[Tarea a realizar] Transcribe sin cambios el fragmento del texto sobre el «no» en España que va desde "Ya en democracia, después" hasta "programa de reformas.", ambos incluidos.
---------- Documento fuente
No, no, no
La palabra más usada en España es corta y expeditiva: “No”. No me gusta, no lo soporto, no puedo verlo ni en pintura. La más difícil de oír es “sí”. También es corta, pero más complicada de articular. Ni siquiera en forma de condicional, sin acento, aparece el si: “¿Y si él estuviera en lo cierto?”. La cosa viene de lejos. En la cultura española, el diferente siempre ha sido un sospechoso. No tenía la sangre limpia. Era un marrano, un falso converso, un chueta, un disidente, un heterodoxo, un loco. Durante siglos, los inquisidores normalizaron la necesidad de negar la vida y la palabra a todos aquellos que no respondían al modelo. El no hispánico, por lo tanto, viene de lejos y arraiga en la tierra de la intolerancia: expulsar, condenar, exiliar.
Las minorías lo han pasado siempre mal, en España. Los judíos, los erasmistas, los protestantes, los homosexuales, los gitanos, los afrancesados, los que tenían el atrevimiento de vivir o pensar a su manera. Lo pasaban mal los liberales en territorio carlista y, viceversa, los carlistas en territorio liberal; los republicanos en la España nacional y los católicos en la republicana. Muchos padres educaron a sus hijos en castellano para que no pasaran la vergüenza de hablar una lengua descrita como un dialecto de perros, campesinos o maleducados.
A veces, ciertamente, el no es defensivo y está justificado. Pero a menudo, hasta en estos casos, esconde la incapacidad de pronunciar un sí constructivo. Por ejemplo, el célebre “¡No pasarán!” que el bando republicano convirtió en eslogan dramático de una guerra que Franco inició levantándose contra la legalidad republicana (una legalidad, sin embargo, que los partidarios de la república habían puesto diariamente en peligro). La guerra desembocó en las múltiples, represivas y siniestras negaciones de una dictadura que duró cuarenta años. No tendrás libertad, no te dejaremos vivir, no te dejaremos volver, no podrás opinar, manifestar, desplazarte. No podrás usar públicamente tu lengua.
Ya en democracia, después de unos brevísimos y fugaces “sí” (sí a la libertad, sí a la amnistía, sí a la pluralidad política y cultural), enseguida regresaron las viejas intolerancias del no. Enseguida, en política, comenzó a ponerse de moda aquel tópico: al enemigo, ni agua. Por ello, cada vez que gobierna el PP tiene que hacerlo con mayoría absoluta: es incapaz de compartir nada con los demás. Su visión de España no admite peros ni complementos. Así han dejado pudrir el pleito territorial, así han despreciado el necesario reparto de los costes de la crisis, así se han enfrentado al cambio generacional o a las propuestas de reforma. No, no, no. Incluso ahora que necesitaban los votos de los demás, Rajoy ha preferido quemar el PSOE durante un año, a fuego lento, antes de promover, como era su obligación, un inclusivo programa de reformas.
--------------------
---------- Líneas proporcionadas
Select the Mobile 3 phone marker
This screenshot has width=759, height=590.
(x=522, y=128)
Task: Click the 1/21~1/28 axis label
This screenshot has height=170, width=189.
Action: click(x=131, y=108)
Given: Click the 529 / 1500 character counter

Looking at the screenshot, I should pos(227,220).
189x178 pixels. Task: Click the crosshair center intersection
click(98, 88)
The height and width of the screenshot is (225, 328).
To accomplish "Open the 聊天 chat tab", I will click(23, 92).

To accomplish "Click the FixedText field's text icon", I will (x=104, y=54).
--------------------
---------- Líneas proporcionadas
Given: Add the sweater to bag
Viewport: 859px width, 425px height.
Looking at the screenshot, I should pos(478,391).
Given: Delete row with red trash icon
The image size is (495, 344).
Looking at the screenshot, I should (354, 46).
--------------------
[Respuesta correcta]
Ya en democracia, después de unos brevísimos y fugaces “sí” (sí a la libertad, sí a la amnistía, sí a la pluralidad política y cultural), enseguida regresaron las viejas intolerancias del no. Enseguida, en política, comenzó a ponerse de moda aquel tópico: al enemigo, ni agua. Por ello, cada vez que gobierna el PP tiene que hacerlo con mayoría absoluta: es incapaz de compartir nada con los demás. Su visión de España no admite peros ni complementos. Así han dejado pudrir el pleito territorial, así han despreciado el necesario reparto de los costes de la crisis, así se han enfrentado al cambio generacional o a las propuestas de reforma. No, no, no. Incluso ahora que necesitaban los votos de los demás, Rajoy ha preferido quemar el PSOE durante un año, a fuego lento, antes de promover, como era su obligación, un inclusivo programa de reformas.